En effet, les personnages, certes très classiques, sont parfaitement écrits, et il est impossible de ne pas s’attacher à eux, tant Coward réussit à leur conférer une humanité profonde. C’est aussi grâce aux talents d’acteurs exceptionnels, tels que Celia Johnson et Trevor Howard, bouleversants, que Brève rencontre reste ancré dans les mémoires. Chacun participe à une puissante réflexion sur la tentation de l’adultère et le mariage, d’une subtilité de haut vol.
De fait, il est intéressant de voir comment chacun des deux personnages principaux est tiraillé, non pas entre une vie rangée et malheureuse et une vie passionnée et heureuse, mais entre deux vies heureuses.
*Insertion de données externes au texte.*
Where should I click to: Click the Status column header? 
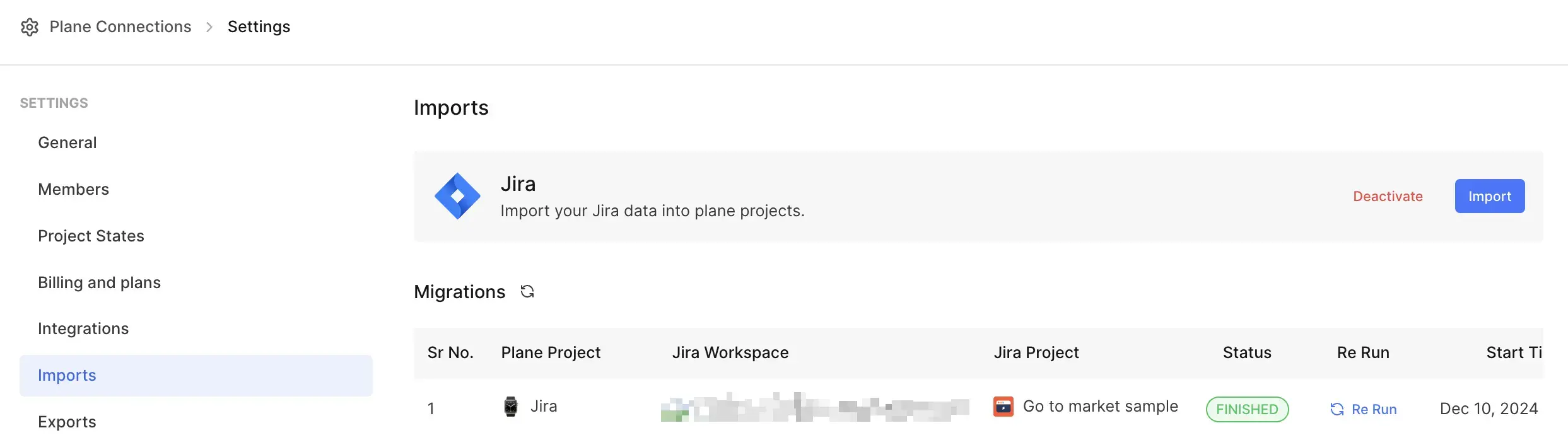[1247, 352]
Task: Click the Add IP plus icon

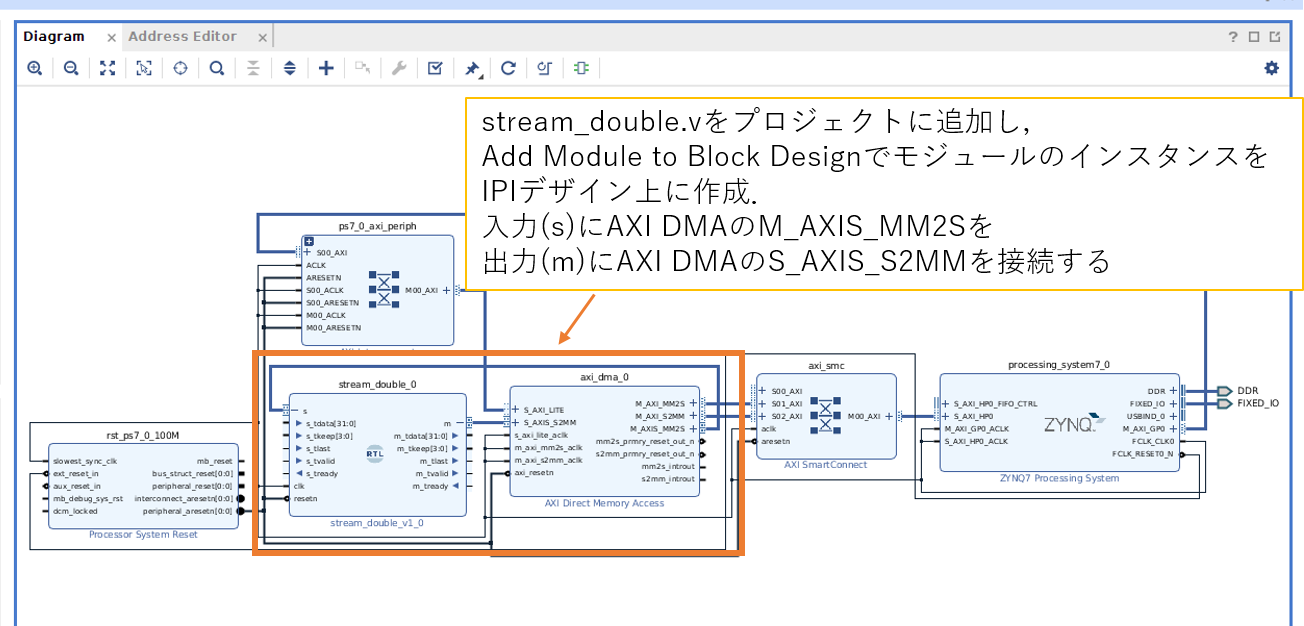Action: [326, 68]
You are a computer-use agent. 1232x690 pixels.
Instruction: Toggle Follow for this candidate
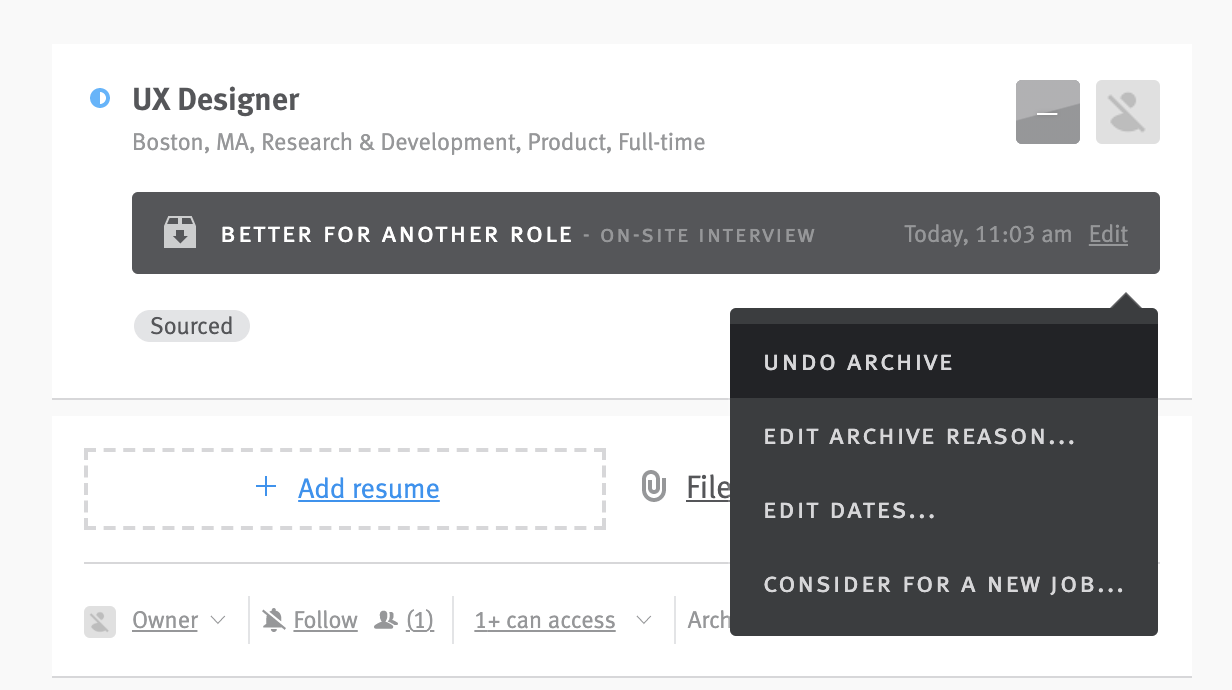(x=325, y=620)
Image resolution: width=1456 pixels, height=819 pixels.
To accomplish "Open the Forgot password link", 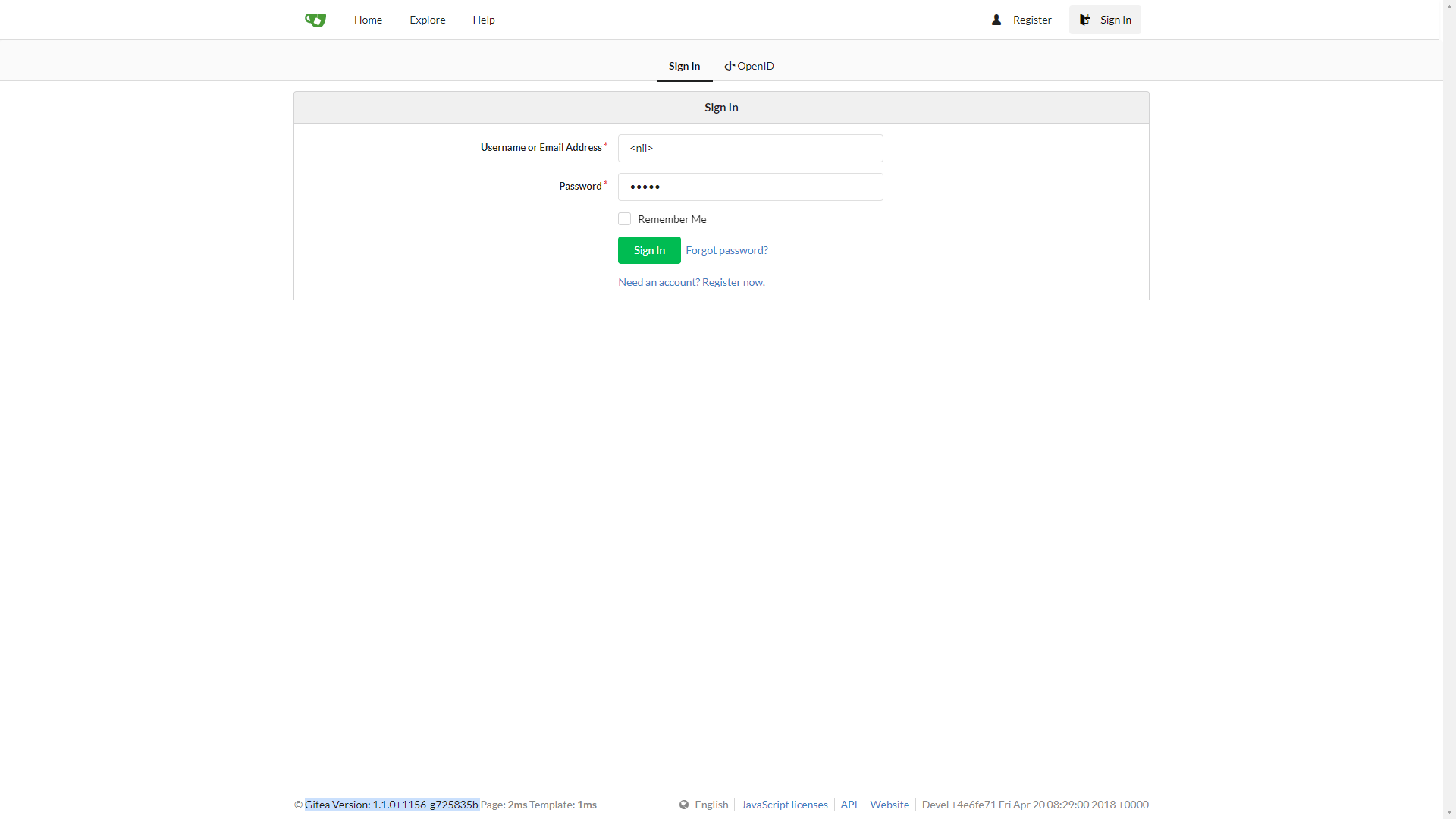I will click(x=726, y=250).
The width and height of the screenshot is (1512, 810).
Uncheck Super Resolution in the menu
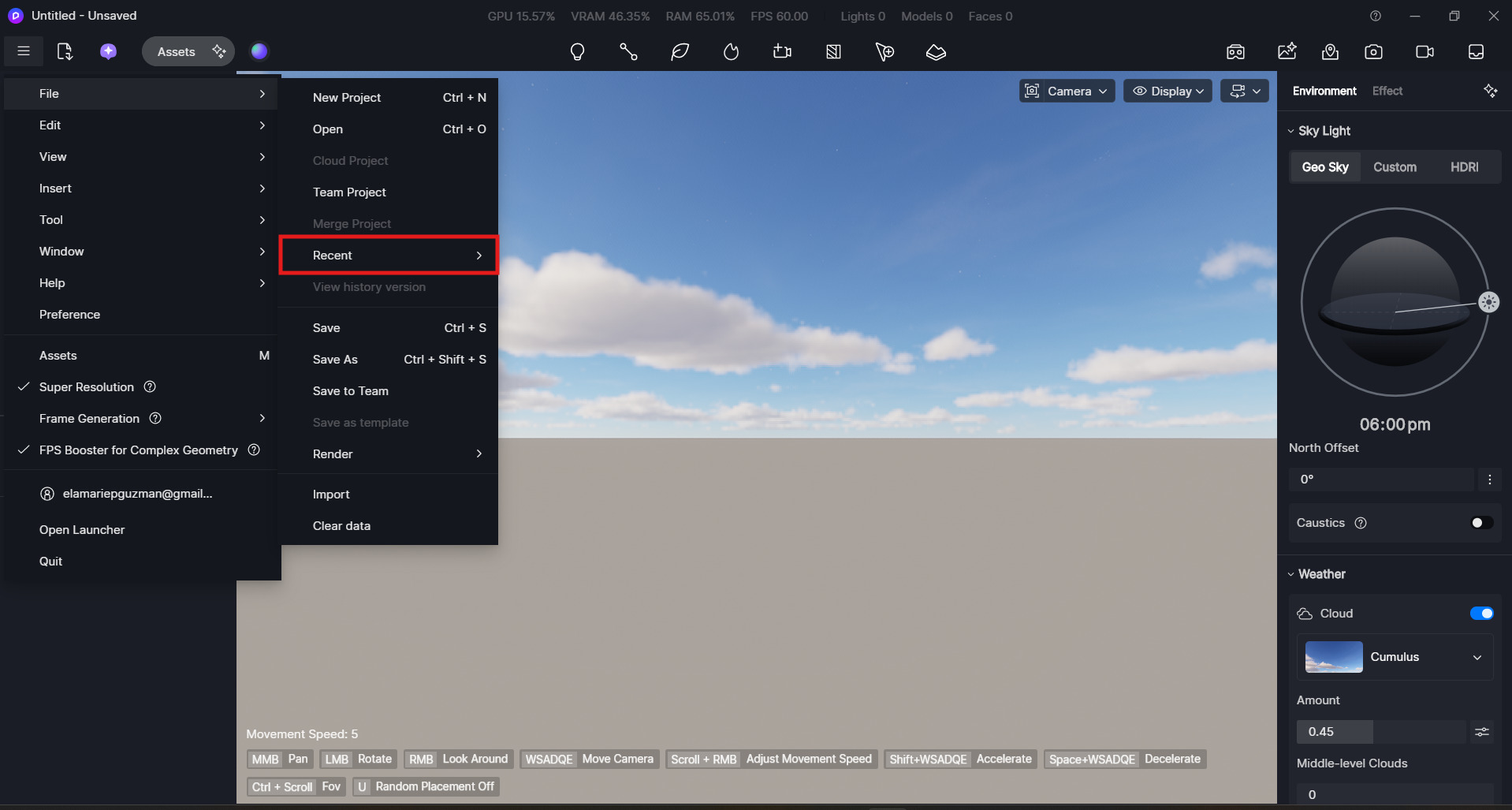tap(87, 387)
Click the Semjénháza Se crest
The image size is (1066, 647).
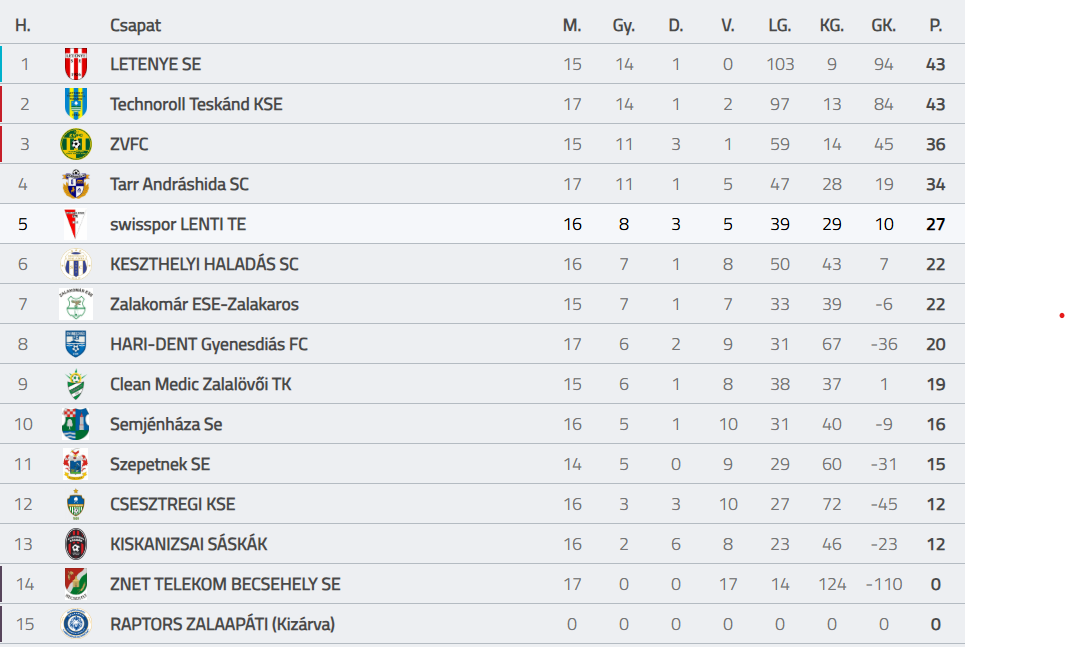[76, 424]
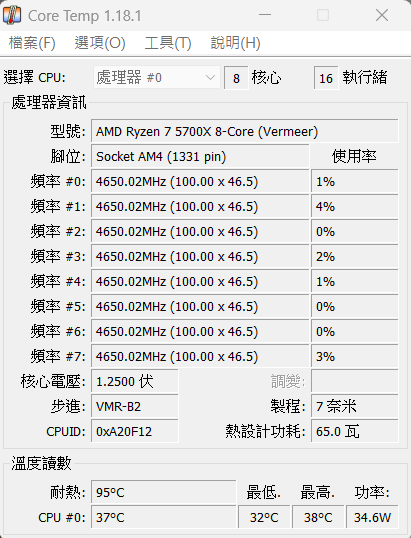
Task: Click the 95°C Tj. Max field
Action: point(164,492)

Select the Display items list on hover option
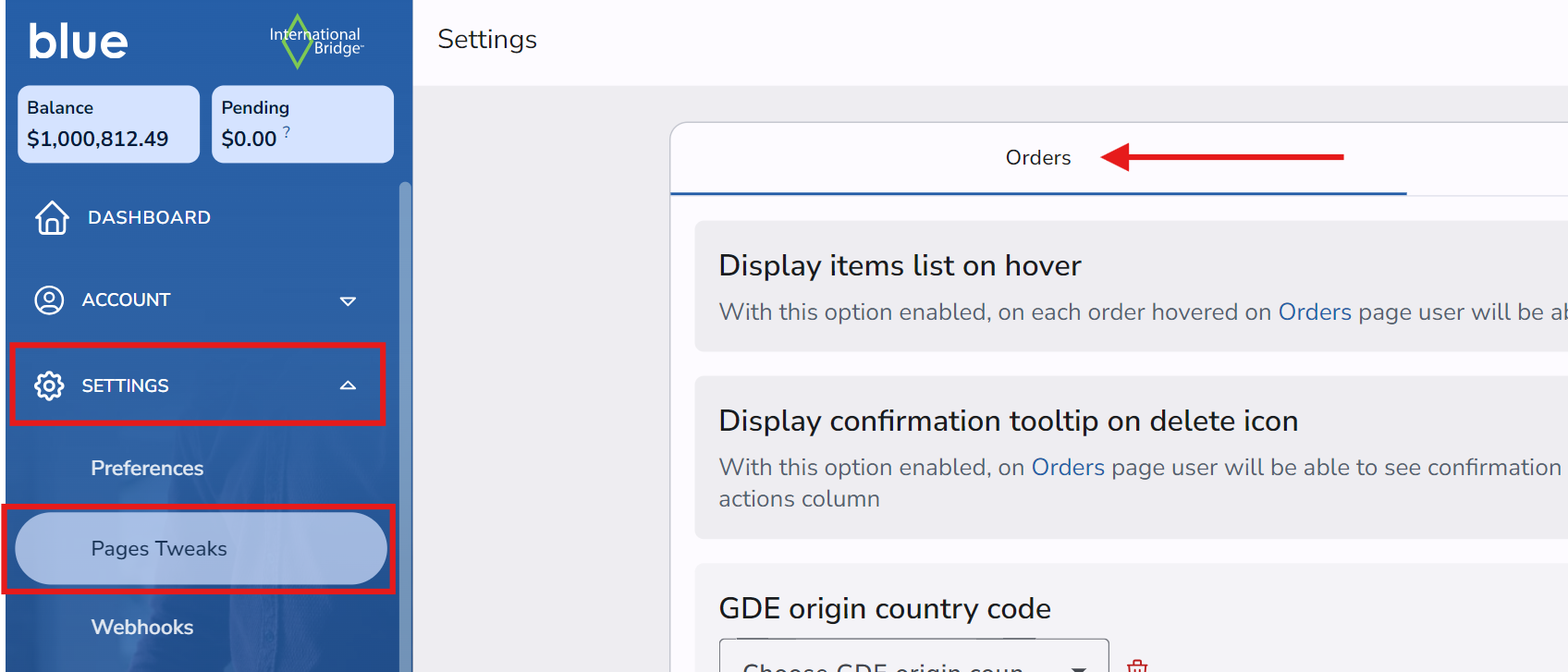coord(900,266)
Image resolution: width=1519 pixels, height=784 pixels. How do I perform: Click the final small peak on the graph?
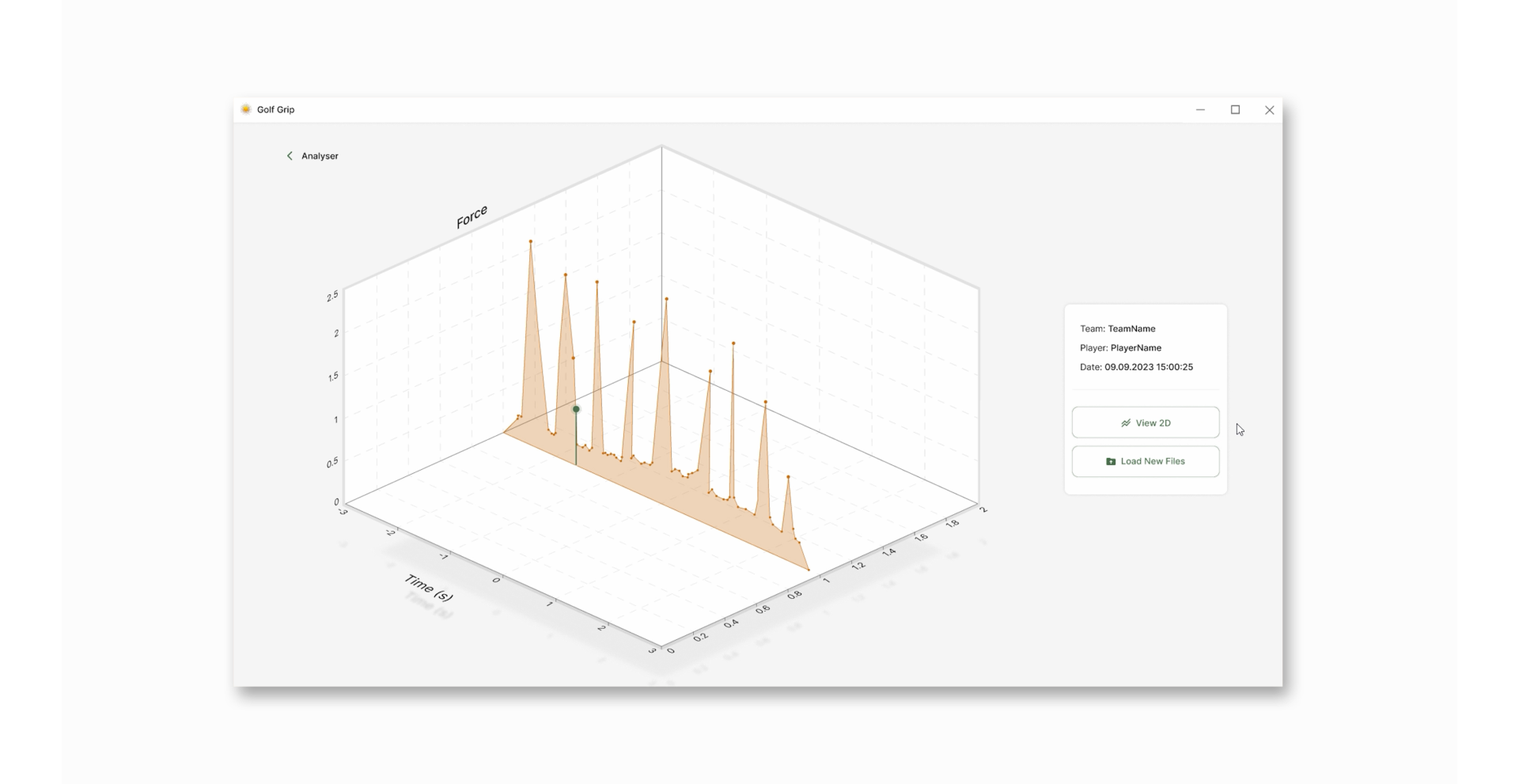pos(788,477)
Les scènes – trop rares – de Laura au foyer nous la montrent bien profitant d’une vie de famille normale, avec ses joies et ses peines, mais sans jamais la rejeter vraiment. Et c’est bien là que se situe le dilemme des deux amants Alec et Laura : outre un amour impossible à vivre socialement, leur amour est d’autant plus voué à l’échec que tous deux ont déjà trouvé leur bonheur auprès d’un ou d’une autre. Et ce qu’ils cherchent au sein de leur tentation d'adultère n’est pas un bonheur perdu, mais simplement un bonheur différent. Dès lors, qu’ils quittent leur foyer ou bien leur amant, leur vie perdra quelque chose, elle ne sera plus jamais meilleure…


C’est bien là toute la tragédie mise en images avec une retenue extraordinaire par un David Lean au meilleur de sa forme. Si la voix off se montre parfois trop envahissante, la mise en images est, elle, proprement grandiose. Jamais le metteur en scène ne se met exagérément en avant, mais il souligne toujours en toute discrétion les dilemmes et péripéties auxquels sont soumis les personnages, culminant jusqu’à une scène de tentative de suicide d’une beauté formelle incroyable.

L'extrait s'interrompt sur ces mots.